_Problem_: Look below and pull out each line with the word "range".

_Data excerpts_:
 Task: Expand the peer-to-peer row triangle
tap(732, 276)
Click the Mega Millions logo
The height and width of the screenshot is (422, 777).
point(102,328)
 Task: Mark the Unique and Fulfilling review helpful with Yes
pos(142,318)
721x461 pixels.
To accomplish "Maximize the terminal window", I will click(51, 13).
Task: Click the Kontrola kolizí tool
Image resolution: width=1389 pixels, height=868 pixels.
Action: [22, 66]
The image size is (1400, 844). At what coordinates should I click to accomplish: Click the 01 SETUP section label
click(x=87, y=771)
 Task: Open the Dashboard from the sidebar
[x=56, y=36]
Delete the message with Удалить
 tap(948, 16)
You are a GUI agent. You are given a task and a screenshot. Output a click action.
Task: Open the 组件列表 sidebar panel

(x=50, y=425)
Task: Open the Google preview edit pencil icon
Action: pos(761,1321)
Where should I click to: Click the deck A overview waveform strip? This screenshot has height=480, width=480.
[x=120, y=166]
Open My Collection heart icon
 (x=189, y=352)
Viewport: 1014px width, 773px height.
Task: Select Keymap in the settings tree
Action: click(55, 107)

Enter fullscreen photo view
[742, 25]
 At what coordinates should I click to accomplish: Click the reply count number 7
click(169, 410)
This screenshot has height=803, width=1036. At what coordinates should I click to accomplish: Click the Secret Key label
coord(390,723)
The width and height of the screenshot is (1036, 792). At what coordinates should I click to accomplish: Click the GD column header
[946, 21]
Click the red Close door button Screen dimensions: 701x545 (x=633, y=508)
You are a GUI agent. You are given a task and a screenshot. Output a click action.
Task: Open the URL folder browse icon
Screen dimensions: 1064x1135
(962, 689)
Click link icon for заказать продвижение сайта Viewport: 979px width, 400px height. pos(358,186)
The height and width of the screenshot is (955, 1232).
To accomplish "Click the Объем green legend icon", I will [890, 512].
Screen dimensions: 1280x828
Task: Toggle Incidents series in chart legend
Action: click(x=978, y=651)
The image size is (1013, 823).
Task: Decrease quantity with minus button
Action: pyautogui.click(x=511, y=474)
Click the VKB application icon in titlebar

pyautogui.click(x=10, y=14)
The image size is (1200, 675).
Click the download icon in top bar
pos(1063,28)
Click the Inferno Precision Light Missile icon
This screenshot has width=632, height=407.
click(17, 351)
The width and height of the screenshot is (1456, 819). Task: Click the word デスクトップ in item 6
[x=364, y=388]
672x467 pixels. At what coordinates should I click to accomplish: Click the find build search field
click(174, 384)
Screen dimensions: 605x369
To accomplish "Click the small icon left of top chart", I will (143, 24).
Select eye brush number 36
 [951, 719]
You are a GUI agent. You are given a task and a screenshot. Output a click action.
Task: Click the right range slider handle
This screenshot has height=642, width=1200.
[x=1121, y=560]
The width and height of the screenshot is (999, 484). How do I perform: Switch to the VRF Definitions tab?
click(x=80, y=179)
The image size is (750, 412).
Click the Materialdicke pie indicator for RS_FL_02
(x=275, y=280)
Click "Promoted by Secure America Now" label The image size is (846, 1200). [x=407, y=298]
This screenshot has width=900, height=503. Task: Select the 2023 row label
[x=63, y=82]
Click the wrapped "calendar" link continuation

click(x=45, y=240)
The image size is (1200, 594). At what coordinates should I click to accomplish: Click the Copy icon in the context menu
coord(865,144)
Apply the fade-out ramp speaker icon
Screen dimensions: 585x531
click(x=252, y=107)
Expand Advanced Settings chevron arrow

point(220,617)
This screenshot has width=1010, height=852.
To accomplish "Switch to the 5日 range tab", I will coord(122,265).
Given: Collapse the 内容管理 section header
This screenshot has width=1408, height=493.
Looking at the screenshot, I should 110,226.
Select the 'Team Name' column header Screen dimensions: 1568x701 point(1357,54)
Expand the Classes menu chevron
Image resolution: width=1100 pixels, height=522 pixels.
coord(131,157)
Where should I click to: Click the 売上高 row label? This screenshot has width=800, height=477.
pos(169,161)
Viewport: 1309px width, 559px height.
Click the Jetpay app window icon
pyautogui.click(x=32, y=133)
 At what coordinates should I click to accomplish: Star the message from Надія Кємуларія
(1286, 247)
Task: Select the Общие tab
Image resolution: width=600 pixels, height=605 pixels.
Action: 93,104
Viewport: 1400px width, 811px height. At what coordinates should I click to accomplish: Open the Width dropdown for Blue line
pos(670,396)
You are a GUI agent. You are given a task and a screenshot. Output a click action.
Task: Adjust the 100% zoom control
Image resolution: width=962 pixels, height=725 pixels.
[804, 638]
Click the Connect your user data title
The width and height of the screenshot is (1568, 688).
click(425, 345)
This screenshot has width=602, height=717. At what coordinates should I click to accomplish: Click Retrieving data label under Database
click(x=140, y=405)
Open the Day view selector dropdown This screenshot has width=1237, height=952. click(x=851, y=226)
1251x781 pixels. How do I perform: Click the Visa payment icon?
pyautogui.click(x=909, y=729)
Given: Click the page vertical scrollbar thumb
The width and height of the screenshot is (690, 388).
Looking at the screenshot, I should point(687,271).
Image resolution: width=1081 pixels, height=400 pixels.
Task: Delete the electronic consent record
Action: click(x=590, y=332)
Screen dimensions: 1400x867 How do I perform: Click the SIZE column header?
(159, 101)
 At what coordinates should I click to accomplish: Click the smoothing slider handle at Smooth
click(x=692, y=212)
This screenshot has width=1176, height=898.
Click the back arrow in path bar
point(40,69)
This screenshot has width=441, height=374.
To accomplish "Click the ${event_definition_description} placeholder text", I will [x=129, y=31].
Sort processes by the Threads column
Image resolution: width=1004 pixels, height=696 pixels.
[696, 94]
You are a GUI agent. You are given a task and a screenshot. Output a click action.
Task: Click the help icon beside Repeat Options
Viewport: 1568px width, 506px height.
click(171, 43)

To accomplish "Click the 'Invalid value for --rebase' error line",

_Result of the task_:
Task: Click the right range slider handle
To accomplish "Switch to the 5日 range tab", I will coord(122,265).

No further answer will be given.